[[ Entries provided, beginning ]]
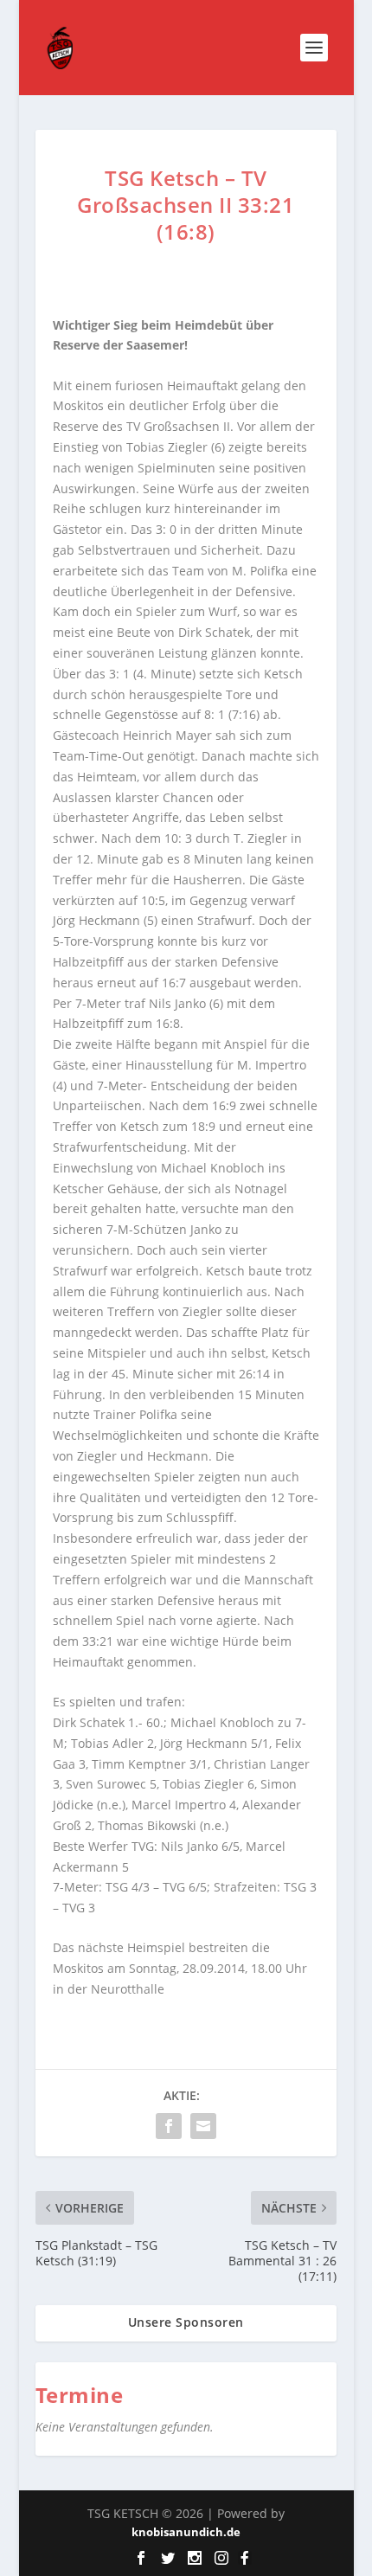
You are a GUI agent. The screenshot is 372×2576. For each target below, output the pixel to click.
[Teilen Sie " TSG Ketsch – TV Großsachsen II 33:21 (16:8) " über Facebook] (168, 2126)
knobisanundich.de (186, 2532)
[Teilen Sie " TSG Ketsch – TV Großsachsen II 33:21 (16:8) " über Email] (203, 2126)
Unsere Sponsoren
[[ Entries provided, end ]]
◆ **Aim of the task**
Look through the entries and copy every line in which the string "Teilen" appears.

◆ **Completed exercise**
[Teilen Sie " TSG Ketsch – TV Großsachsen II 33:21 (16:8) " über Facebook] (168, 2126)
[Teilen Sie " TSG Ketsch – TV Großsachsen II 33:21 (16:8) " über Email] (203, 2126)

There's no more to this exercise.